Work instructions
Copy each line of the entries that includes the word "Expand".

========

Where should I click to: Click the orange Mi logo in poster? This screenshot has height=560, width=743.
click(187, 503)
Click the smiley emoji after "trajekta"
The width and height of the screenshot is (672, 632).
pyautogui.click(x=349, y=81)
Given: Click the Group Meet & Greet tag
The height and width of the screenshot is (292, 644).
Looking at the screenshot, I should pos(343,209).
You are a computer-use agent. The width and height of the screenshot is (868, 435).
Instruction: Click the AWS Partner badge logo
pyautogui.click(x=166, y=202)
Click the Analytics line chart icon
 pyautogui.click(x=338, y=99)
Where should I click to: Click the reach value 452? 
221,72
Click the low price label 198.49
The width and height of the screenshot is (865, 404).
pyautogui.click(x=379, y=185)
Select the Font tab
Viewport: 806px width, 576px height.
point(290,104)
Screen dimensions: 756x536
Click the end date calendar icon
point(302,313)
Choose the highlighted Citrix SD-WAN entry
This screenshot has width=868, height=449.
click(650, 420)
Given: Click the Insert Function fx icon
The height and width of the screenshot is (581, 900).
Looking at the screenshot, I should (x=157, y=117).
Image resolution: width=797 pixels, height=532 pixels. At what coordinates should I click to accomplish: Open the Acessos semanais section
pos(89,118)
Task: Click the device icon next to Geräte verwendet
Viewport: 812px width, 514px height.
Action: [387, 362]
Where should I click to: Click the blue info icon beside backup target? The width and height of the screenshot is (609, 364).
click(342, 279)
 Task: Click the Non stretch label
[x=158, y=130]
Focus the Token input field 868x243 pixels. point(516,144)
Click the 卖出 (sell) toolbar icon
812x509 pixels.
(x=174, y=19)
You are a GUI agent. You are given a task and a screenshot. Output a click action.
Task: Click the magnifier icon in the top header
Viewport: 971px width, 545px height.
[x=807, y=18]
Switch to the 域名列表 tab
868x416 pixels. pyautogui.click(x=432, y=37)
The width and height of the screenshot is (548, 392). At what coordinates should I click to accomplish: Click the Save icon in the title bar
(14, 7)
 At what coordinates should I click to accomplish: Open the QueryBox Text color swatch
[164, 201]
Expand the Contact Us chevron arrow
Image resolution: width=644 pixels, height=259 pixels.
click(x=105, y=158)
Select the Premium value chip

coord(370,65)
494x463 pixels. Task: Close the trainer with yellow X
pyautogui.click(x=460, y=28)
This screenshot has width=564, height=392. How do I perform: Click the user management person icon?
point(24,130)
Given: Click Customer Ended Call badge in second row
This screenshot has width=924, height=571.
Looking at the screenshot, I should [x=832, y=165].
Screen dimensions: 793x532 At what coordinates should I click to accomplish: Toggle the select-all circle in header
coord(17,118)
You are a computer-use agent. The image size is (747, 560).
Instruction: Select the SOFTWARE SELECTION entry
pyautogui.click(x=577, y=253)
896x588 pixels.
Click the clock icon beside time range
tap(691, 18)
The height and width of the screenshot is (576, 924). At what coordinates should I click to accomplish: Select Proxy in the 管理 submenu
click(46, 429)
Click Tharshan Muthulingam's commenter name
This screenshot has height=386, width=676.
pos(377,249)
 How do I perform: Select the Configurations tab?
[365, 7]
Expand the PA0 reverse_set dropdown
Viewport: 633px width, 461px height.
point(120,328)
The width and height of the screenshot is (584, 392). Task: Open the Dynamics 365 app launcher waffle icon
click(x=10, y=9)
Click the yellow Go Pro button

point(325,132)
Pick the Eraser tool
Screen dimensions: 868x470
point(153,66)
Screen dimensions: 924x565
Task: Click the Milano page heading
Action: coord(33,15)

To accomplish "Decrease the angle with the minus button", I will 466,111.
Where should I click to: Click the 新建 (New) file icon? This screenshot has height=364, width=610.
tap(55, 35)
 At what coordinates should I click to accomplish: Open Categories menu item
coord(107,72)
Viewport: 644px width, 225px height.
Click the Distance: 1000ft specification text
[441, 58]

========

Exercise output
Expand the Contact Us chevron arrow
Expand the PA0 reverse_set dropdown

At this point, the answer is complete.